The dead are dead, and it makes no difference to them whether I pay homage to their deeds. But for us, the living, it does mean something. Memory is of no use to the remembered, only to those who remember. We build ourselves with memory and console ourselves with memory.

No reader could possibly retain this list of names, so why write it? For you to remember them, I would have to turn them into characters. Unfair, but there you go. I know already that only the Moravecs, and perhaps the Fafeks, will find a place in my story. The Svatošes, the Novaks, the Zelenkas—not to mention all those whose names or existence I’m unaware of—will return to their oblivion. But in the end a name is just a name. I think of them all. I want to tell them. And if no one hears me, that doesn’t matter. Not to them, and not to me. One day, perhaps, someone in need of solace will write the story of the Novaks and the Svatošes, of the Zelenkas and the Fafeks.

151

On January 8, 1942, Gabčík (limping) and Kubiš walk upon Prague’s sacred earth for the first time.

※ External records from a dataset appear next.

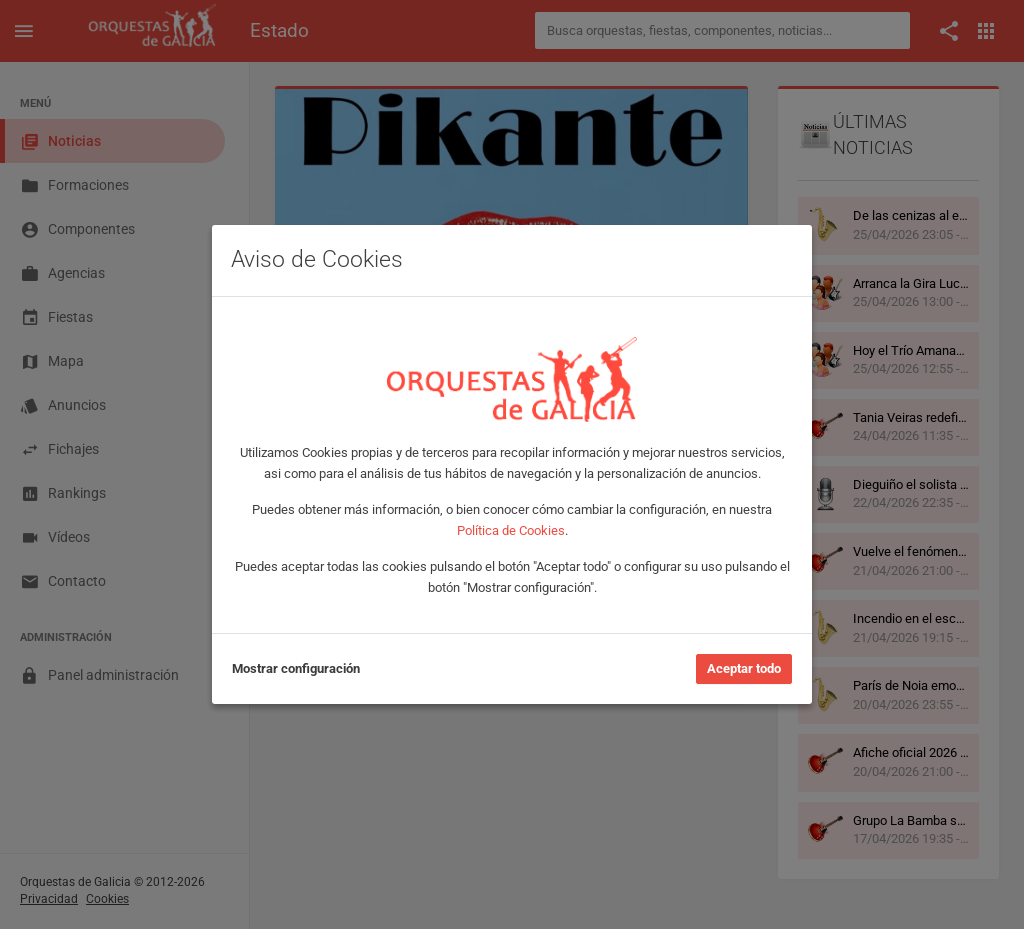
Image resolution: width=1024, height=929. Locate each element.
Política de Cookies (511, 530)
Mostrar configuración (296, 668)
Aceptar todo (744, 668)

I’m sure they marvel at the city’s Baroque beauty. First, though, they must deal with the three great problems facing any secret mission: accommodation, provisions, and identification. London has equipped them with fake ID cards, but it’s not enough—far from it. In the Protectorate of Bohemia and Moravia in 1942, you must be able to produce a work permit. And, above all, if you are stopped in the daytime hanging around in the streets—which will often be the case for Gabčík and Kubiš during the coming months—you must have a very good reason not to be working. The Resistance talks to the doctor who treats Gabčík’s foot: he diagnoses an ulcer in Gabčík’s duodenum, and for Kubiš an inflamed gallbladder, thus establishing the two men’s inability to work. So their papers are in order and they’ve got money. Now they must find a place to stay. But as they will soon discover to their pleasure, there is no shortage of people willing to help them even in these dark times.

152

Don’t believe everything you’re told—especially when the Nazis are telling you. They tend to be wrong in one of two ways. Either, like big fat Göring, they are guilty of wishful thinking, or—like Goebbels Trismegistus (called “the human loudspeaker” by Joseph Roth)—they lie shamelessly for propagandist ends. And quite often they do both at the same time.

Heydrich is not immune to this Nazi trait. When he claims to have decapitated and neutralized the Czech Resistance, he probably believes what he’s saying—and it’s not completely false. Even so, it’s a somewhat hollow boast. On the night of December 28, 1941, when Gabčík injures himself in a clumsy collision with his native soil, the state of the Resistance in the Protectorate is worrying but not entirely hopeless. They still have a few cards up their sleeve.